4. Bozma Sonrası Mahkeme Kararına Karşı Temyiz Yoluna Başvuranlar

Mahkemenin yukarıda belirtilen kararına karşı süresi içinde davacı vekili ve dahili davalı ... vekili temyiz isteminde bulunmuştur.

5. Temyiz Nedenleri

Davacı vekili temyiz dilekçesinde özetle,dava konusu taşınmazın 25 yıl önce imar ihyasının tamamlandığı ve dava konusu taşınmazın zilyetinin 25 yıldan fazladır davacının elinde olduğunu, davacı lehine dava tarihine kadar zilyetlikle kazanma süresi ile koşullarının oluştuğunu yerel mahkemece göz önüne alınarak davalarının kabulüne karar verildiğini, bu karar yerinde olduğunu, aynı adada bulunan dava dosyasındaki Yargıtayca onanan Şanlıurfa 2. Asliye Hukuk Mahkemesinin 1997/395 Esas 2004/209 nolu kararı ile Şanlıurfa Merkez Kadıkendi köyünde kain 405, 406, 407 nolu parseller ve yine Şanlıurfa 2. Asliye Hukuk Mahkemesinin 2009/15 Esas ve 2009/592 nolu ilam yargıtayca onanmış olup, 476 ve 477 nolu parsel olarak tapuya tecil edildiğini, yerel mahkeme kararının yerinde olup onanması gerektiğini, Yargıtayın onadığı içtihatların dava dosyasında mevcut olduğunu, ayrıca Maliye hazinesinin cevap dilekçesinde tescil talebinin olmadığını, davalarının 20 yıllık zilyetlik süresinin dolmadığı gerekçesi ile reddedildiğini ileri sürerek temyiz isteminde bulunmuştur.

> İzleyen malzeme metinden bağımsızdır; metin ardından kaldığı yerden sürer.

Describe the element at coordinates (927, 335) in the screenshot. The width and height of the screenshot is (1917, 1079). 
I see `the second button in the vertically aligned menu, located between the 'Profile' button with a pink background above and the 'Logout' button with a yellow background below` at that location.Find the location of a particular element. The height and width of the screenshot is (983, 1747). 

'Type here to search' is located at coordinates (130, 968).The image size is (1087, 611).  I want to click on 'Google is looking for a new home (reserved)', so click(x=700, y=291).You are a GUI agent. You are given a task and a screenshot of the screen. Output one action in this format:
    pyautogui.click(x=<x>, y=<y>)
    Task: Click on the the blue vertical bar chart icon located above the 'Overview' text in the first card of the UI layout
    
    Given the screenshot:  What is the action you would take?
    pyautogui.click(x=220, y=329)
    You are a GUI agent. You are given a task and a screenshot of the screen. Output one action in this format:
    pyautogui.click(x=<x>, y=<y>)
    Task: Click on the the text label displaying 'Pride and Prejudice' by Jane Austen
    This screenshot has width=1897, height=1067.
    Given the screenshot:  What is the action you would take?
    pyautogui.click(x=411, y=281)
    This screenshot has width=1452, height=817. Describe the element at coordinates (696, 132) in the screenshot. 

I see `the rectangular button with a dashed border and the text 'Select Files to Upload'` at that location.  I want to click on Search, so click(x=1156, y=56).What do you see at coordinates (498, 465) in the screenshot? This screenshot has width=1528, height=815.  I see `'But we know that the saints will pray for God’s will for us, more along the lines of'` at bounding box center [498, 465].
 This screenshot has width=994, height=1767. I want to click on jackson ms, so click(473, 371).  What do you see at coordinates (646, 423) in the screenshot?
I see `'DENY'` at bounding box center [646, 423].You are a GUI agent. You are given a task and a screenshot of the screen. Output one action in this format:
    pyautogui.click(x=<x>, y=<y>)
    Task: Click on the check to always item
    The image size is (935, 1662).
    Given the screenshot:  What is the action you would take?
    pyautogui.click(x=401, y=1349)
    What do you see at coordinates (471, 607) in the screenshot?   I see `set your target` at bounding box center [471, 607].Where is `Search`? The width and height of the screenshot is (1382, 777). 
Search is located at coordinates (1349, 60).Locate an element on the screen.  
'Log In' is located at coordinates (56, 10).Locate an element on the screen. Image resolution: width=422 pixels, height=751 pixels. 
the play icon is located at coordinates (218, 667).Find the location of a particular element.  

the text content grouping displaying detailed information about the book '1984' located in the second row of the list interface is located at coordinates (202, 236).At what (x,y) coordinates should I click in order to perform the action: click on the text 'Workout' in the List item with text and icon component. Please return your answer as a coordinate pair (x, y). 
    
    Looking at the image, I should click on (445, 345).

Dahili davalı ... vekili temyiz dilekçesinde özetle, Kararı dava konusu taşınmazın Hazine adına tesciline karar verilmesi yönü ile temyiz ettiklerini, taşınmazın Belediye adına tesciline karar verilmesi gerekirken bu yönde bir araştırma yapılmadığını, dava konusu taşınmaz devletin hüküm ve tasarrufu altında bulunan ve Hazine adına edilebilen yerlerden olup olmadığı yönünde araştırma yapılmadığını ileri sürerek temyiz isteminde bulunmuştur.

6. Gerekçe

6.1. Uyuşmazlık ve Hukuki Nitelendirme

Uyuşmazlık, TMK’nın 713/1. 3402 sayılı Kadastro Kanunu’nun 14. ve 17. maddelerine dayalı tescil isteğine ilişkindir.

6.2.Hukuki Nitelendirme

3402 sayılı Kadastro Kanunu’nun Tapuda kayıtlı olmayan taşınmaz malların tespiti başlıklı 14. maddesinde “Tapuda kayıtlı olmayan ve aynı çalışma alanı içinde bulunan ve toplam yüzölçümü sulu toprakta 40, kuru toprakta 100 dönüme kadar olan (40 ve 100 dönüm dahil) bir veya birden fazla taşınmaz mal, çekişmesiz ve aralıksız en az yirmi yıldan beri malik sıfatıyla zilyetliğini belgelerle veya bilirkişi veyahut tanık beyanlarıyla ispat eden zilyedi adına tespit edilir. (Değişik ikinci fıkra: 03/07/2005 - 5403/26 md.) Sulu veya kuru arazi ayrımı, Toprak Koruma ve Arazi Kullanımı Kanunu hükümlerine göre yapılır.”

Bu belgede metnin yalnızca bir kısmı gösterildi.